The lower(?) end induction units - LG, Samsung, etc. do not have favorable reviews, nor do I care for the layout/operation.
Looking for something with front knobs,..preferably not with touch screens on the top/plastic surface.

The Wolf seems to be more of a designer "look at me" unit..with touch controls on the glass-top surface - no thanks.

The Bertazzoni requires ~50A+ wiring (58A max draw)! Hullo?

Fisher Paykel does not have favorable reviews.

Kind of drooling over the Fulgor F6PIR304S1, but there are very few reviews out there.

Was wondering if anyone has any personal opinions/thoughts on the Fulgor, or any other similar ranges that might be available in Canada?
Most of my cookware is already induction compatible, BTW.

Thanks in advance!


----------



## Pat Pat (Sep 26, 2017)

Electrolux makes the best induction for home in my opinion.


----------



## Transglutaminase (Jan 9, 2019)

Went ahead & bought the Fulgor today.
Delivery is early March (vacation/ordering/timing issues).
Will post any pros/cons when it arrives...no holds barred.
C/W "free range hood" (free, my a**)
270 lbs! I'll try not to get my tongue stuck under the legs ..while licking up spilled sauces .. ;-)
/end rave


----------



## veganhunter (Feb 26, 2017)

Pat Pat said:


> Electrolux makes the best induction for home in my opinion.


I have an Electrolux induction oven as well it's destroyed my life can't stand cooking on anything else. I'm rebuilding a home for us wanted a big gas range 42" maybe 48" last fall I cooked a gourmet meal at a friends house they had a really nice six burner gas stove. I mastered the controls instantly and loved all the burners had food flying around everywhere.

It was early September I needed a shower when I was done. It was so hot in the kitchen. I have zero desire to cook with gas any more. Bought a second commercial portable induction burner from a restaurant supply place that's got more cowbells than my cheap Costco unit. So now I have four large burners and two small.

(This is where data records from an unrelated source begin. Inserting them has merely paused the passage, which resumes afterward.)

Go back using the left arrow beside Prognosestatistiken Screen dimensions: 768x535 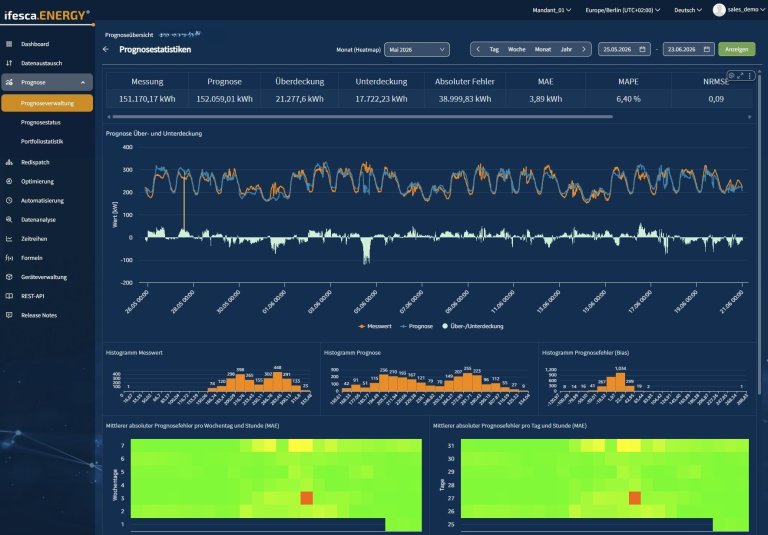106,49
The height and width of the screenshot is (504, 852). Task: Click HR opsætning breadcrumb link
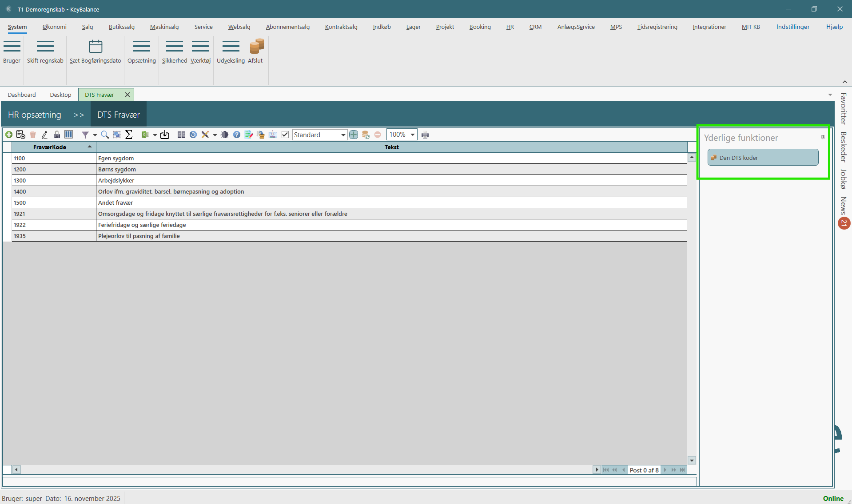35,115
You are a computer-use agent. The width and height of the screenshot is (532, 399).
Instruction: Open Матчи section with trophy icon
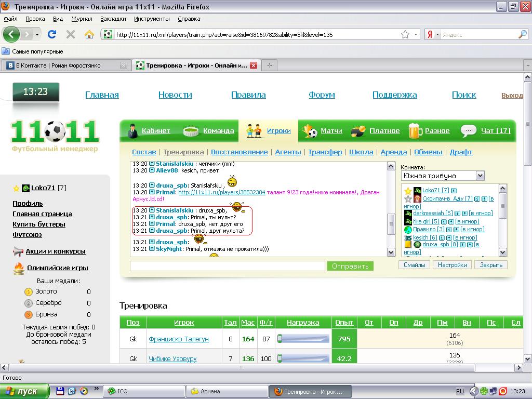click(310, 131)
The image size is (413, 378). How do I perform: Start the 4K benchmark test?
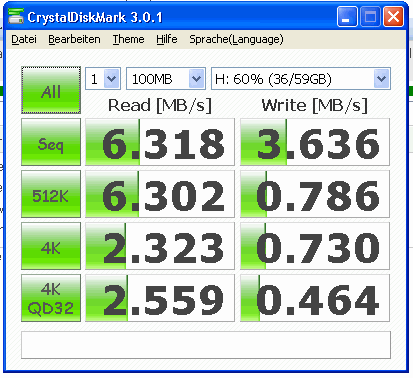[51, 246]
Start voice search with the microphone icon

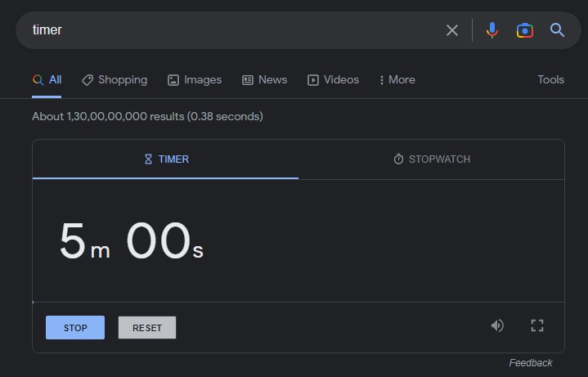(491, 30)
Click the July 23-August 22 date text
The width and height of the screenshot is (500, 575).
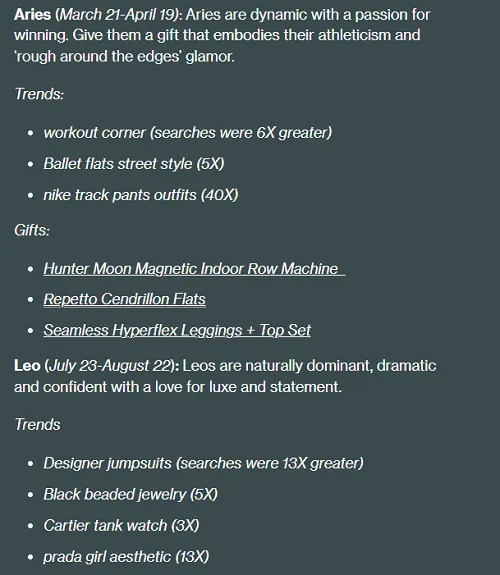pos(110,366)
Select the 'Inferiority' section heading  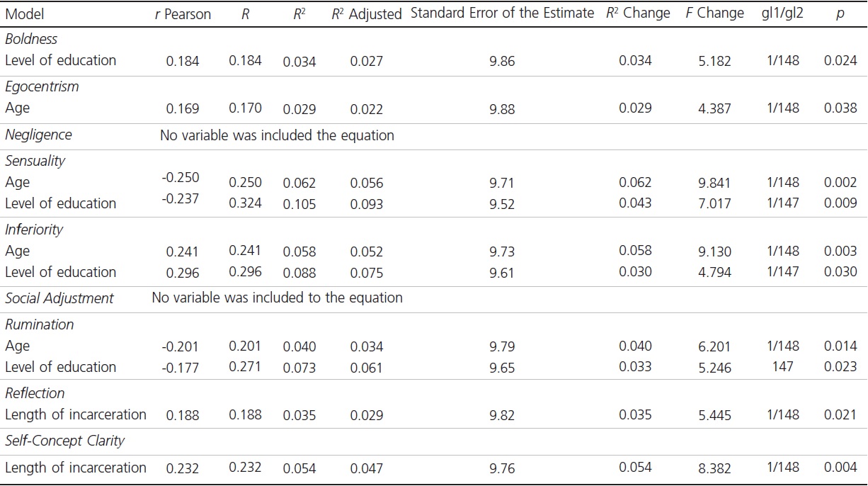pos(34,230)
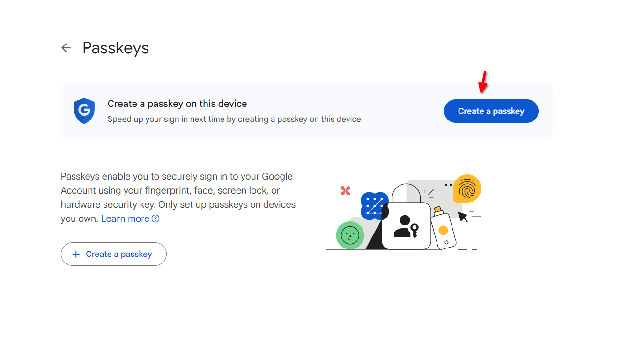This screenshot has height=360, width=644.
Task: Click the speed up sign-in description text
Action: click(x=234, y=119)
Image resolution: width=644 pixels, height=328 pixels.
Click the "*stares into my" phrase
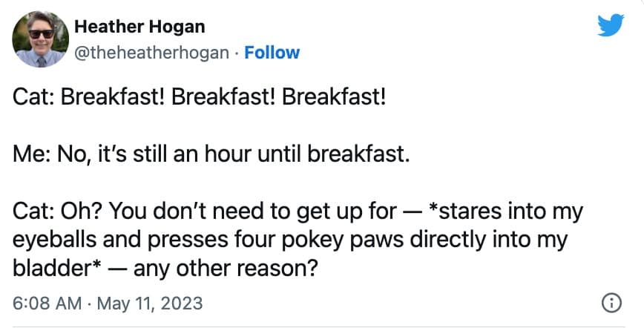click(x=512, y=212)
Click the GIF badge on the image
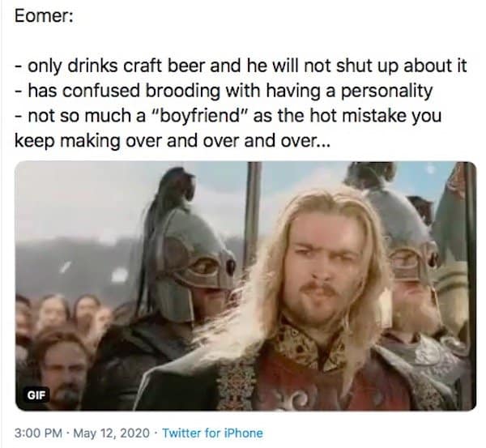Viewport: 486px width, 448px height. [x=36, y=396]
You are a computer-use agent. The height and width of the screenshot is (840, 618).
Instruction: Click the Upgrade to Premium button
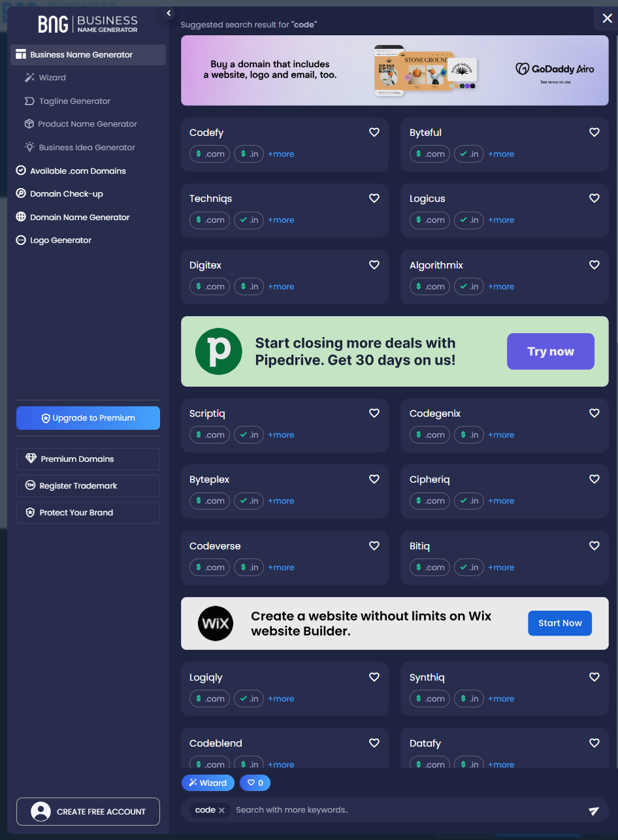88,418
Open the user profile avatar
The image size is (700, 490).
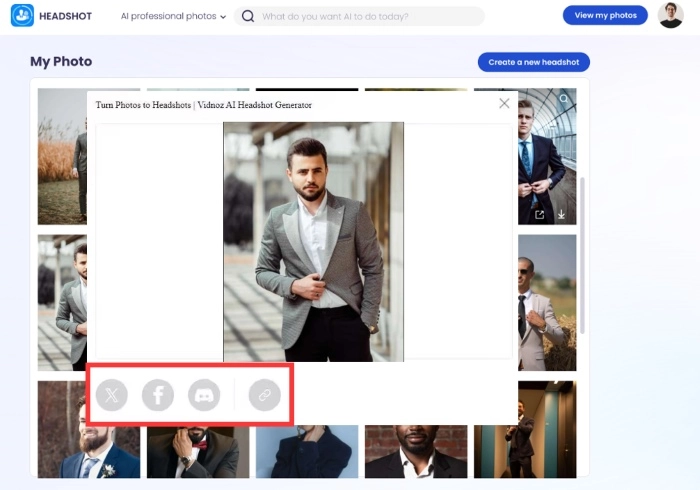[x=670, y=15]
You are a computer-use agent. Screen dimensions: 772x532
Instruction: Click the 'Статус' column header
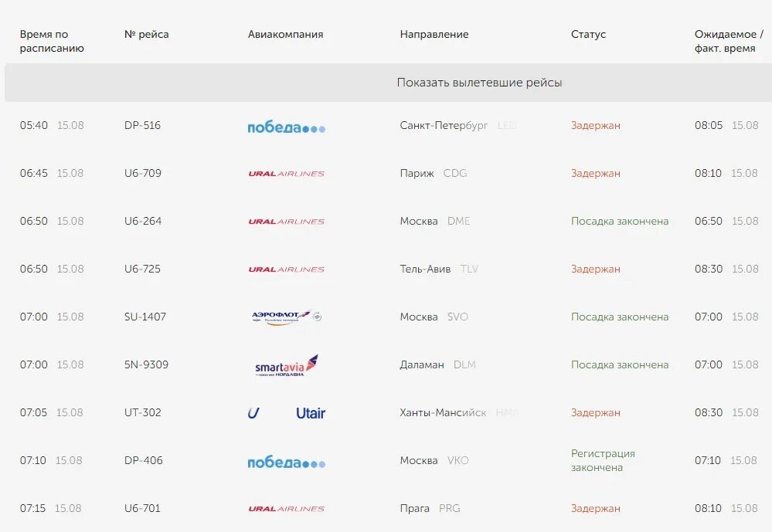tap(588, 35)
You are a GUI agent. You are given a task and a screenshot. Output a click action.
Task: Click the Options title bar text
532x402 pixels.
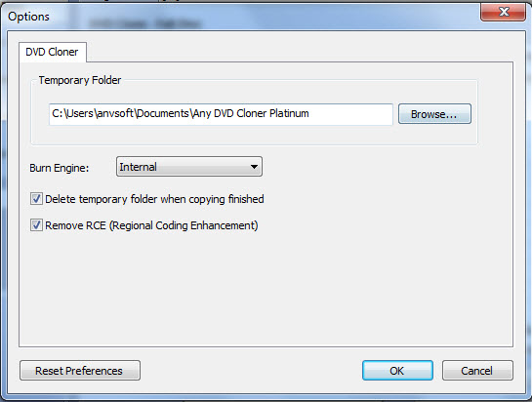tap(29, 17)
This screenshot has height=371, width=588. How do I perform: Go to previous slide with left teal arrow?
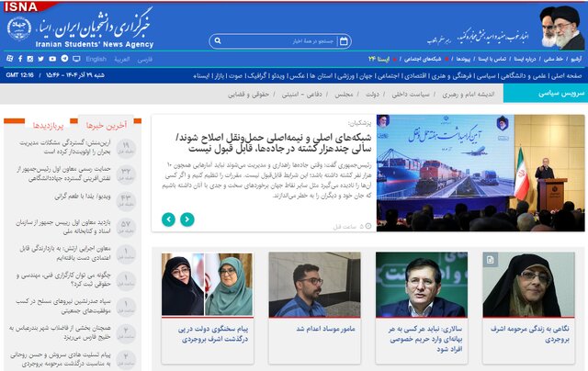pos(168,219)
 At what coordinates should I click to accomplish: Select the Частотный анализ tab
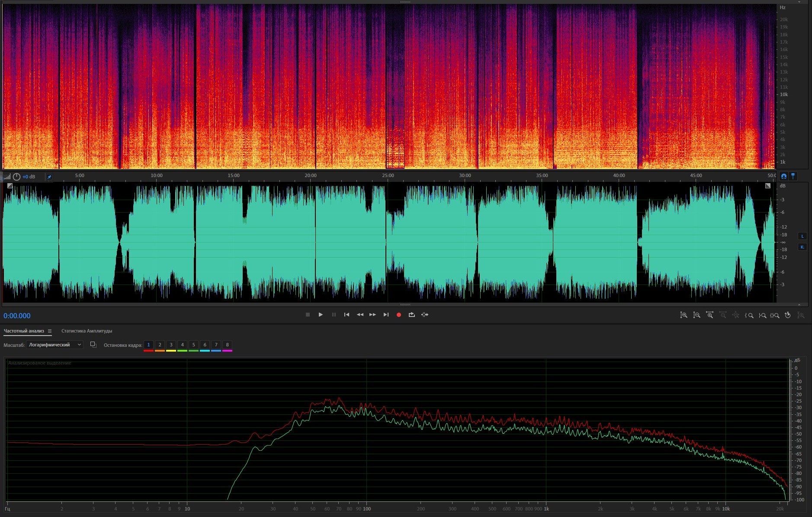coord(24,331)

Its frustrating as hell. I'm re building this home from a salvage state can't justify a $12,000 stove when all I want is six large induction burners and a decent convection oven. And all you can find in the big stoves are huge money and most have horrible reviews from breakdowns that takes weeks or months to fix. I'm putting my aging 30 inch Electrolux in adding a huge hood vent to cover what will be three portable induction burners near the stove when needed tossed on the counter top but it's the only realistic solution I've come up with.


----------